**Work to complete**
What you return must match the records below exactly, apart from the omitted pictures.

++++++++++++++++++++

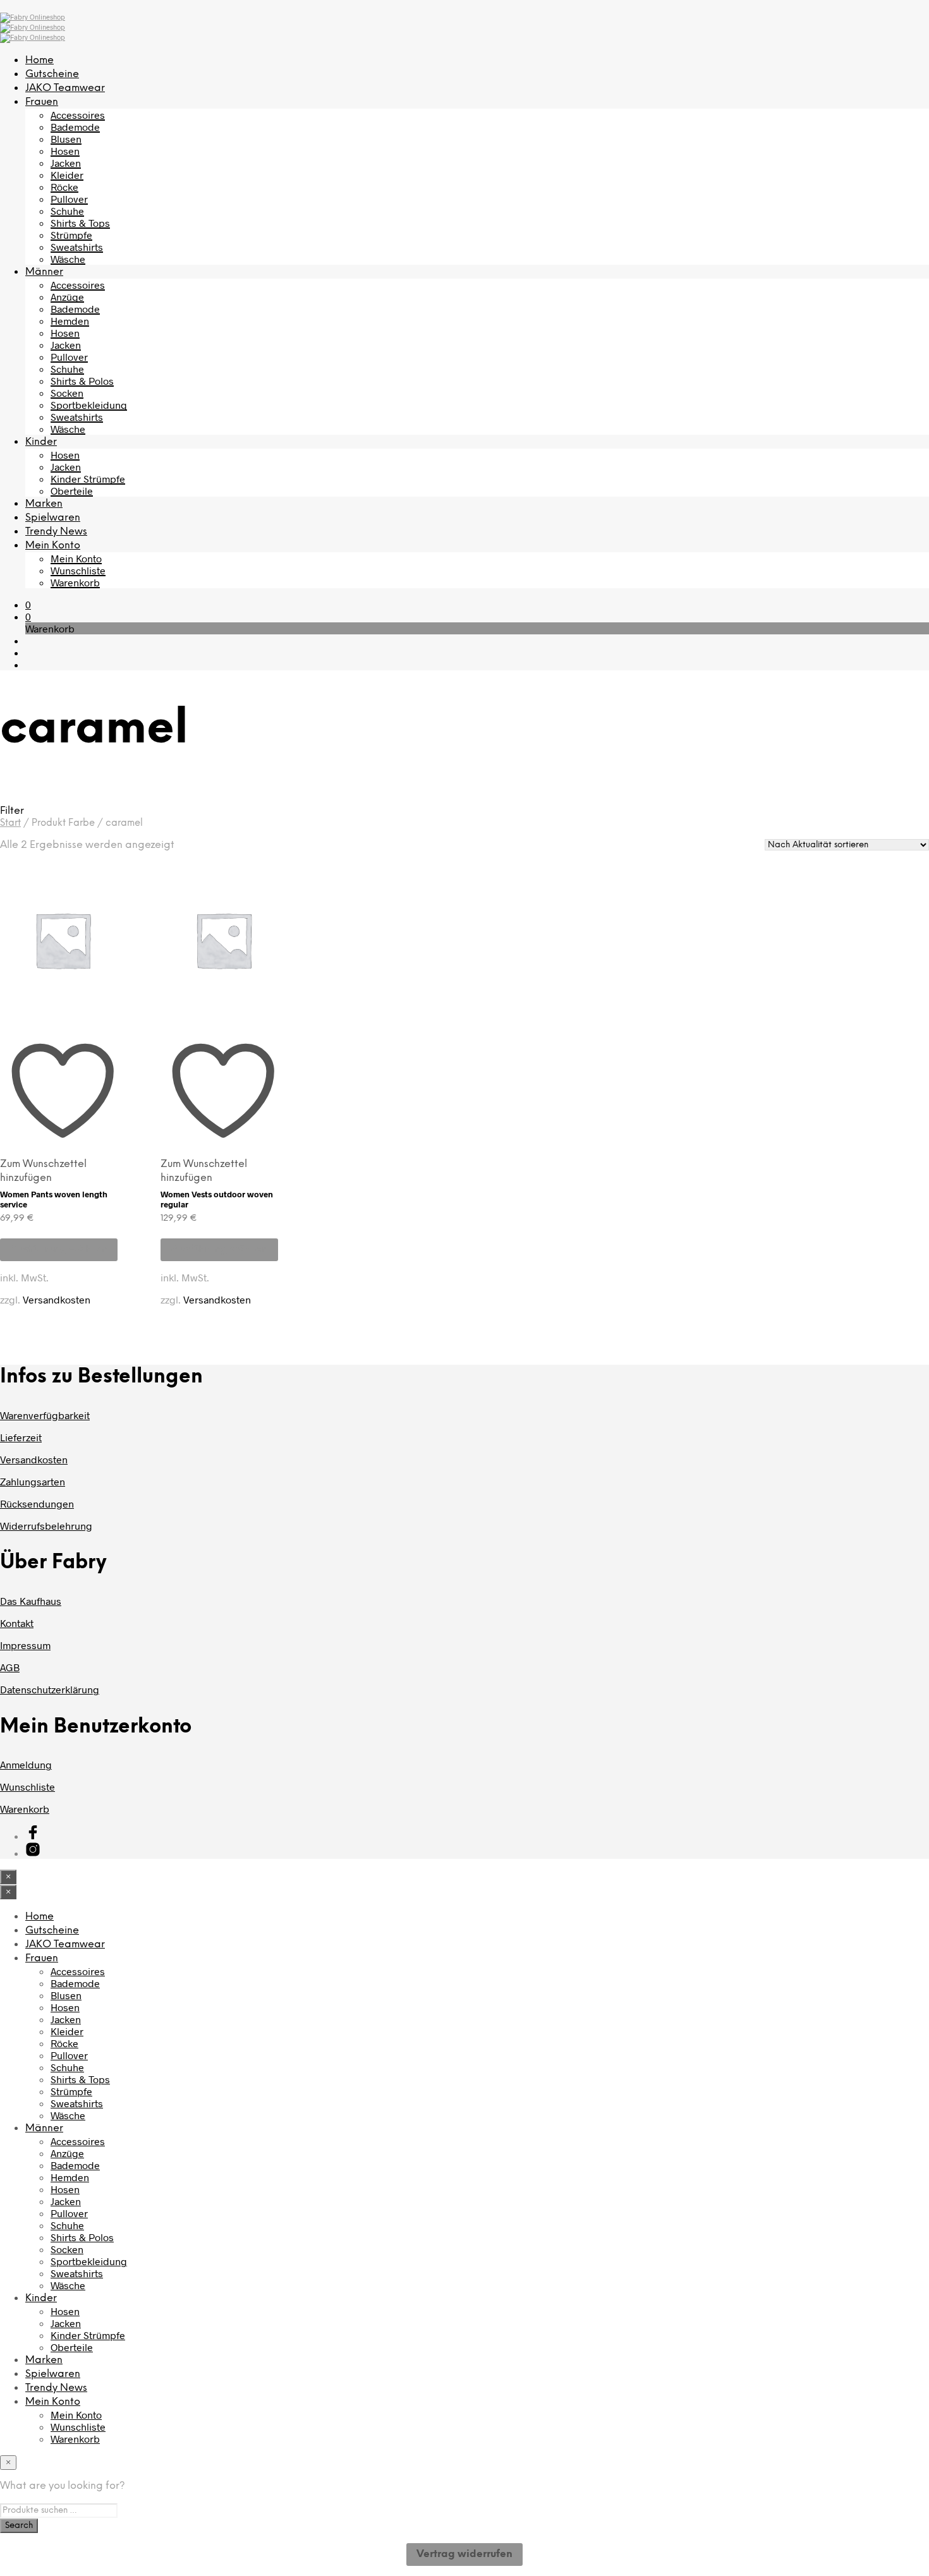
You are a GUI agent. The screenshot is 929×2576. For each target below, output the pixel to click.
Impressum (25, 1645)
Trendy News (56, 531)
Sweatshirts (77, 247)
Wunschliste (78, 570)
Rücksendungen (37, 1503)
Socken (67, 393)
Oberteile (72, 491)
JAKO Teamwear (65, 88)
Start (10, 823)
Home (39, 60)
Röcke (64, 187)
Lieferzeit (21, 1437)
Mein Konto (52, 545)
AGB (10, 1667)
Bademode (75, 127)
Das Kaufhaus (30, 1601)
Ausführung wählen (58, 1249)
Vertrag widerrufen (464, 2554)
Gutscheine (52, 74)
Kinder (41, 442)
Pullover (69, 199)
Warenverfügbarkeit (45, 1415)
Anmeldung (26, 1764)
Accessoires (78, 115)
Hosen (65, 151)
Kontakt (16, 1623)
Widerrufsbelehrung (46, 1526)
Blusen (66, 139)
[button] (28, 604)
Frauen (41, 102)
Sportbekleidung (89, 405)
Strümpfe (71, 235)
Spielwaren (52, 517)
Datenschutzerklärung (49, 1689)
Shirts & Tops (80, 223)
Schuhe (67, 211)
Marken (44, 504)
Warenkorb (75, 582)
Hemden (70, 321)
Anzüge (67, 297)
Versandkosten (56, 1299)
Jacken (66, 163)
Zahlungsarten (32, 1481)
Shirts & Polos (82, 381)
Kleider (67, 175)
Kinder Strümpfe (88, 479)
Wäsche (68, 259)
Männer (44, 272)
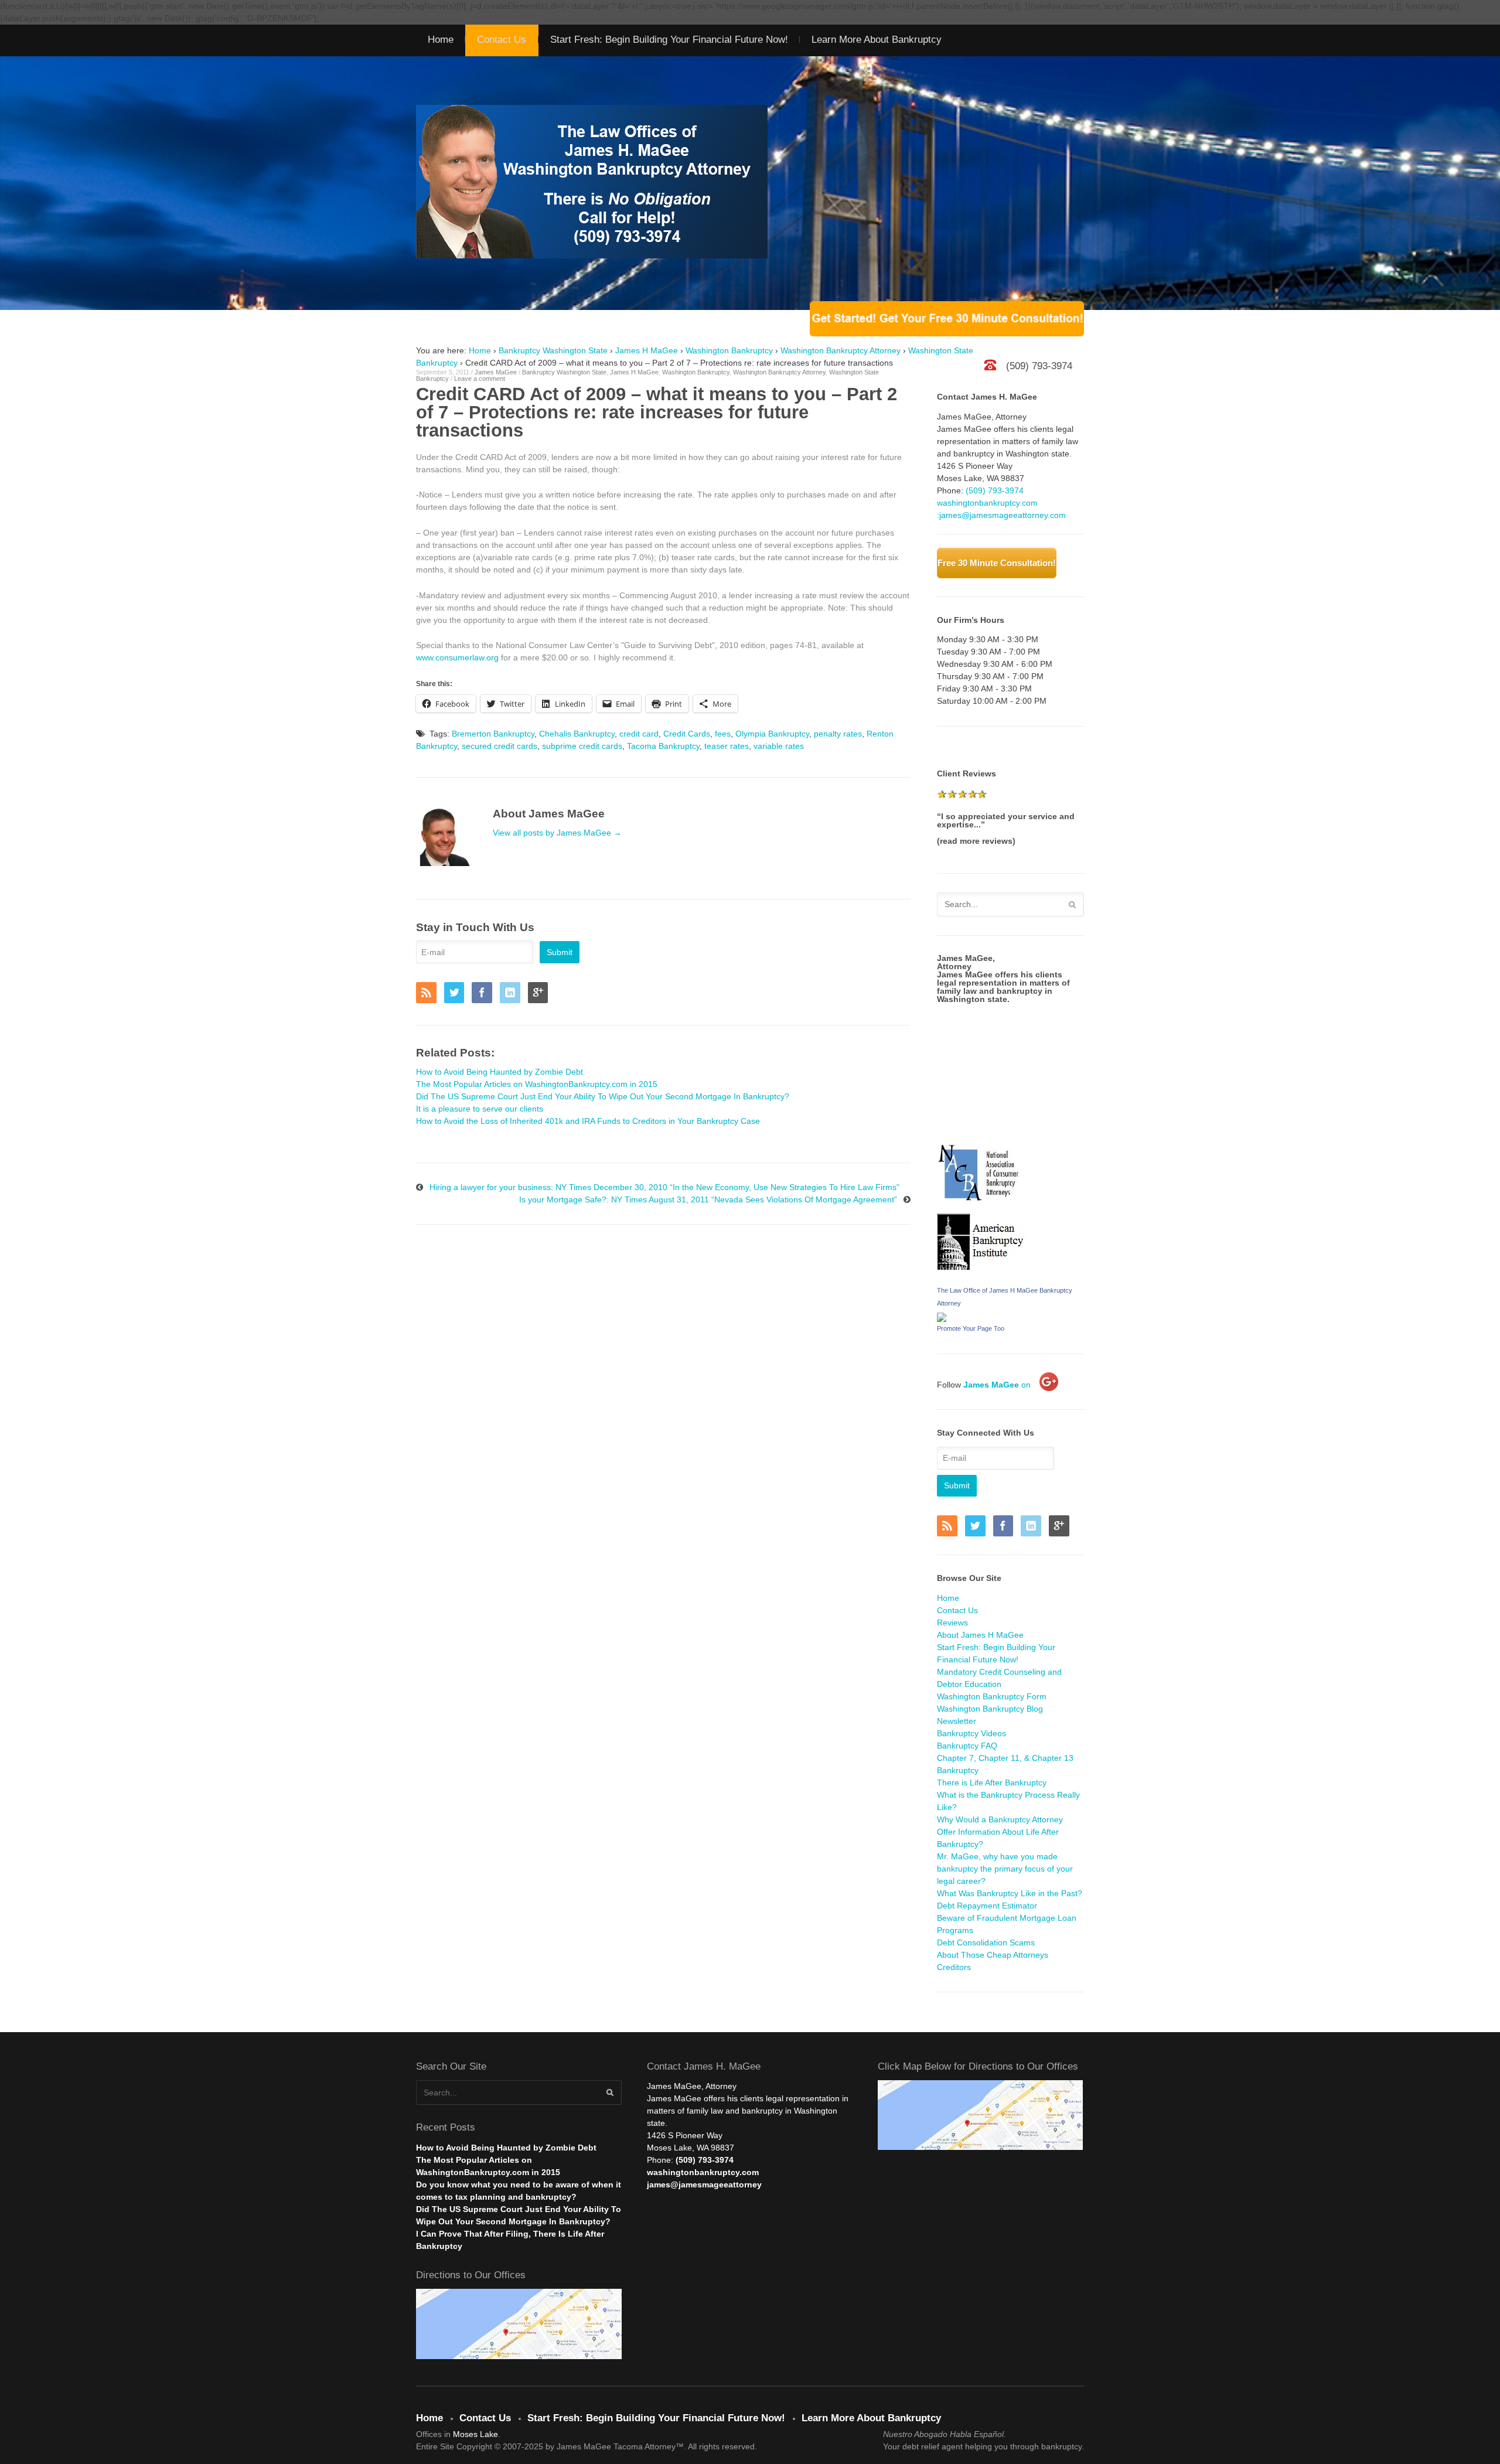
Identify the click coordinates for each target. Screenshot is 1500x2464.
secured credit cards (499, 746)
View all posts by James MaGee (557, 832)
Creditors (954, 1967)
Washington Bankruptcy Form (991, 1696)
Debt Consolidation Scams (986, 1942)
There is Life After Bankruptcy (991, 1782)
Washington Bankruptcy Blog (990, 1708)
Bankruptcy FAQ (967, 1745)
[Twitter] (457, 993)
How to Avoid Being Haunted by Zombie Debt (506, 2147)
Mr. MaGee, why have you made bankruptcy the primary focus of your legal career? (1005, 1869)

++++++++++++++++++++

**Completed task**
You are a GUI agent. The screenshot is 929×2576. For each target below, output the pixel to click.
Impressum (25, 1645)
Trendy News (56, 531)
Sweatshirts (77, 247)
Wunschliste (78, 570)
Rücksendungen (37, 1503)
Socken (67, 393)
Oberteile (72, 491)
JAKO Teamwear (65, 88)
Start (10, 823)
Home (39, 60)
Röcke (64, 187)
Lieferzeit (21, 1437)
Mein Konto (52, 545)
AGB (10, 1667)
Bademode (75, 127)
Das Kaufhaus (30, 1601)
Ausführung wählen (58, 1249)
Vertrag widerrufen (464, 2554)
Gutscheine (52, 74)
Kinder (41, 442)
Pullover (69, 199)
Warenverfügbarkeit (45, 1415)
Anmeldung (26, 1764)
Accessoires (78, 115)
Hosen (65, 151)
Kontakt (16, 1623)
Widerrufsbelehrung (46, 1526)
Blusen (66, 139)
[button] (28, 604)
Frauen (41, 102)
Sportbekleidung (89, 405)
Strümpfe (71, 235)
Spielwaren (52, 517)
Datenschutzerklärung (49, 1689)
Shirts & Tops (80, 223)
Schuhe (67, 211)
Marken (44, 504)
Warenkorb (75, 582)
Hemden (70, 321)
Anzüge (67, 297)
Versandkosten (56, 1299)
Jacken (66, 163)
Zahlungsarten (32, 1481)
Shirts & Polos (82, 381)
Kleider (67, 175)
Kinder Strümpfe (88, 479)
Wäsche (68, 259)
Männer (44, 272)
Identify the click coordinates for each target. Screenshot is 1500x2464.
secured credit cards (499, 746)
View all posts by James MaGee (557, 832)
Creditors (954, 1967)
Washington Bankruptcy Form (991, 1696)
Debt Consolidation Scams (986, 1942)
There is Life After Bankruptcy (991, 1782)
Washington Bankruptcy Blog (990, 1708)
Bankruptcy FAQ (967, 1745)
[Twitter] (457, 993)
How to Avoid Being Haunted by Zombie Debt (506, 2147)
Mr. MaGee, why have you made bankruptcy the primary focus of your legal career? (1005, 1869)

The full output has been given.